━━━ Données d'entrée

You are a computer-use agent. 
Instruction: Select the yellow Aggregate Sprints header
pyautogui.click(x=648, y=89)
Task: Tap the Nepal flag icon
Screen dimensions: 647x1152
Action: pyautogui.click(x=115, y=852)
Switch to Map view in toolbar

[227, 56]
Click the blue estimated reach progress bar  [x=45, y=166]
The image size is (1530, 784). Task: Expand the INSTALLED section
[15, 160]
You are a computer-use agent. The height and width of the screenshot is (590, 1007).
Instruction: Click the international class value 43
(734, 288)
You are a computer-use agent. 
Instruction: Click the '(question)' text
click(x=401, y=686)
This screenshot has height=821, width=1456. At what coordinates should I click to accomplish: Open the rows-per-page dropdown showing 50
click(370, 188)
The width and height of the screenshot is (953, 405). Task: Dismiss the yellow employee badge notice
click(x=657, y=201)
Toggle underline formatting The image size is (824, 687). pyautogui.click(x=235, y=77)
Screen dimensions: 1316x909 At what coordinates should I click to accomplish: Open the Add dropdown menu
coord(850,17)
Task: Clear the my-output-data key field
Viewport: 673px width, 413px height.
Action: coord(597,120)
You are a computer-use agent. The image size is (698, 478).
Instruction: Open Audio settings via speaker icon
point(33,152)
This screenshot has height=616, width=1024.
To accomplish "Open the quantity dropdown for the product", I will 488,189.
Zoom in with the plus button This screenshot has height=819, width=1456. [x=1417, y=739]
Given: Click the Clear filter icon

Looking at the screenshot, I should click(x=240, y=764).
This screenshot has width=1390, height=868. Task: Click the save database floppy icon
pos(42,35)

━━━━━━

**Consignes:** Recopie tout le matériel en remplaçant « computer-use agent » par « desktop automation assistant », sans rien modifier d'autre.

**Résultat:**
You are a desktop automation assistant. 
Instruction: Select the yellow Aggregate Sprints header
pyautogui.click(x=648, y=89)
Task: Tap the Nepal flag icon
Screen dimensions: 647x1152
Action: pyautogui.click(x=115, y=852)
Switch to Map view in toolbar

[227, 56]
Click the blue estimated reach progress bar  [x=45, y=166]
The image size is (1530, 784). Task: Expand the INSTALLED section
[15, 160]
You are a desktop automation assistant. The height and width of the screenshot is (590, 1007).
Instruction: Click the international class value 43
(734, 288)
You are a desktop automation assistant. 
Instruction: Click the '(question)' text
click(x=401, y=686)
This screenshot has height=821, width=1456. At what coordinates should I click to accomplish: Open the rows-per-page dropdown showing 50
click(370, 188)
The width and height of the screenshot is (953, 405). Task: Dismiss the yellow employee badge notice
click(x=657, y=201)
Toggle underline formatting The image size is (824, 687). pyautogui.click(x=235, y=77)
Screen dimensions: 1316x909 At what coordinates should I click to accomplish: Open the Add dropdown menu
coord(850,17)
Task: Clear the my-output-data key field
Viewport: 673px width, 413px height.
Action: coord(597,120)
You are a desktop automation assistant. The image size is (698, 478).
Instruction: Open Audio settings via speaker icon
point(33,152)
This screenshot has height=616, width=1024.
To accomplish "Open the quantity dropdown for the product", I will 488,189.
Zoom in with the plus button This screenshot has height=819, width=1456. [x=1417, y=739]
Given: Click the Clear filter icon

Looking at the screenshot, I should click(x=240, y=764).
This screenshot has width=1390, height=868. Task: Click the save database floppy icon
pos(42,35)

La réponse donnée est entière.